In the Missouri Court of Appeals
Eastern District
DIVISION TWO
STATE OF MISSOURI, ) ED101663
)
Plaintiff/Respondent, ) Appeal from the Circuit Court
) of St. Louis County
v. )
)
RENO WHITT, JR., ) Honorable Colleen Dolan
)
Defendant/Appellant. ) Filed: April 14, 2015
Introduction
Reno Whitt, Jr. (Appellant) appeals from the judgment entered by the trial court upon the
jury verdicts of guilty on the charges of resisting arrest and first-degree tampering, three counts.
We affirm.
Factual and Procedural Background
Appellant contests the sufficiency of the evidence to support his convictions for
tampering. Viewed in the light most favorable to the verdicts, the following evidence was
adduced at trial.
At approximately 2:00 a.m. on August 14, 2012, Officer Joshua Little received a call
regarding males breaking into cars at the Normandy Court apartment complex. A similar call
came in at that time from the Knoll Wood apartment complex, approximately three miles from
the Normandy Court complex. Officer Robert Gerholdt received a call with a description of four
black males in dark clothing in a red Pontiac Grand Prix at both the Normandy Court and Knoll
Wood apartment complexes. After arriving at the Knoll Wood apartment complex, Officer Little
and Sergeant Gerald Fitzgerald laid out spike strips between their cars to stop any vehicle
attempting to pass between them.
Officer Little was standing outside his car with the driver’s side door open, lights
activated. He saw a red Grand Prix, driven by Appellant with three passengers, moving slowly
toward him and Sergeant Fitzgerald with its headlights off, so he got back in his car and moved it
back. Appellant made an abrupt left turn, hitting Officer Little’s car door and slamming it shut,
then drove up onto the sidewalk. Officer Little and Sergeant Fitzgerald pursued the red Grand
Prix, putting out a “be on the lookout” call for it. Officer James Sieve heard the call and pursued
the vehicle after it passed him. Appellant was driving the Grand Prix at approximately 90 mph
on McDonnell Boulevard when he swerved, lost control of the car, and crashed into a pole.
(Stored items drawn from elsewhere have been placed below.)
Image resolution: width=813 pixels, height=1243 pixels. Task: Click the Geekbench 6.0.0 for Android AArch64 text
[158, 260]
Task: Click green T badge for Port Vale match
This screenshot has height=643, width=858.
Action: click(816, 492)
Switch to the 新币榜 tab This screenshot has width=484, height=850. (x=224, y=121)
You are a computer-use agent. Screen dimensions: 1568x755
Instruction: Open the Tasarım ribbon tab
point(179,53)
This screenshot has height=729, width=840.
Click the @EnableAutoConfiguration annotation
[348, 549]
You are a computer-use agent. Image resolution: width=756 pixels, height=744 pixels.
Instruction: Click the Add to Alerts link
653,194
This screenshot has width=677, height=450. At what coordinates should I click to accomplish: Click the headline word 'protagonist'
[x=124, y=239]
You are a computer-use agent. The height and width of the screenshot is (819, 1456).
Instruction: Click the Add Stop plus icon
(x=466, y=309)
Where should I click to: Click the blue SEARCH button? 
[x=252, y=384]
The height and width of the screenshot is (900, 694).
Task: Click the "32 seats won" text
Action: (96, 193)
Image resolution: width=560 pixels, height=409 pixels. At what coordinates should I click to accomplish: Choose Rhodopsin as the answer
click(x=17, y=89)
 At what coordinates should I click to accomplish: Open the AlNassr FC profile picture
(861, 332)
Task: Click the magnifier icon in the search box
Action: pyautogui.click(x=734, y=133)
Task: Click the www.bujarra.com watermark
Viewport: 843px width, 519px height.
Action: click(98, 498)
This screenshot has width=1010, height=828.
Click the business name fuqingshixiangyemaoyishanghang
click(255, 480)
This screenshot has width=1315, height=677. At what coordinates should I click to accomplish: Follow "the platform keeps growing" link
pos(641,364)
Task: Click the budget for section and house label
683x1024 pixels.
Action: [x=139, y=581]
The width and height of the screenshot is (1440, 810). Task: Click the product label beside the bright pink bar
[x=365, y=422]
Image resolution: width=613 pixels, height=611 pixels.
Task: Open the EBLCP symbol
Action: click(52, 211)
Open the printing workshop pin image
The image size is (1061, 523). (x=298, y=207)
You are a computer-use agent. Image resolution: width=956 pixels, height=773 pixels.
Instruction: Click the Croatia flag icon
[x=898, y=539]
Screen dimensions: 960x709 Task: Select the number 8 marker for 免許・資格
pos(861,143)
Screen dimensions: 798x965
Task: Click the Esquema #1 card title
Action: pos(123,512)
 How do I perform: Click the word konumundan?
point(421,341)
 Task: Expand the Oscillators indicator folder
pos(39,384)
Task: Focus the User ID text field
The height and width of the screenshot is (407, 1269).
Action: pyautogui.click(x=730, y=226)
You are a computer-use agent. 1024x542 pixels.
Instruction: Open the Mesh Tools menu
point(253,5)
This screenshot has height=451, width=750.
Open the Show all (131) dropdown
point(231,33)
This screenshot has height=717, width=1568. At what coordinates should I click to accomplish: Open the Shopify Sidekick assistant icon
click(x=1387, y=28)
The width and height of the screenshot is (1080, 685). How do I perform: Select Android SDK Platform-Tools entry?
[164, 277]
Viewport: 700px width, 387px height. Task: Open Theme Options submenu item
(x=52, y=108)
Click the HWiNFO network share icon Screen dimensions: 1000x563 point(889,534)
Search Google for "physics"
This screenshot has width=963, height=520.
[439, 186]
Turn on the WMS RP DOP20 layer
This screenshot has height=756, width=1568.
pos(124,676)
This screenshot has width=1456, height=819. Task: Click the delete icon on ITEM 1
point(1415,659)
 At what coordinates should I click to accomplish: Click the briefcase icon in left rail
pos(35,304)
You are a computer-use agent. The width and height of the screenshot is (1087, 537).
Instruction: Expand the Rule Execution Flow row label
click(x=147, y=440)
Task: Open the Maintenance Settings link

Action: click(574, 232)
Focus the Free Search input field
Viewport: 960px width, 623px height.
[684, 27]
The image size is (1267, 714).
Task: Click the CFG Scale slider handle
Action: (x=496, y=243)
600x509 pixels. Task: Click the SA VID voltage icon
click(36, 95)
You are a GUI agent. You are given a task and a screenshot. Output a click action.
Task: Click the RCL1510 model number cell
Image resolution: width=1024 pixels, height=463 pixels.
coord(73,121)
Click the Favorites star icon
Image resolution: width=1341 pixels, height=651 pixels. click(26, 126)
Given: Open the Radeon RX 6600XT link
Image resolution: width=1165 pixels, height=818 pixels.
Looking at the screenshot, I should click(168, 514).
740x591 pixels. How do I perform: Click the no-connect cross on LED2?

Officer Sieve called for an ambulance. Appellant and his three passengers were trapped in the
crashed car. Appellant’s front passenger, Ricky Nelson, Jr., died the next day from injuries
sustained in the accident.
Inside the car, police found two screwdrivers, one or two cell phones, and a small DVD
player. Appellant and his passengers were wearing white gloves at the time of the accident.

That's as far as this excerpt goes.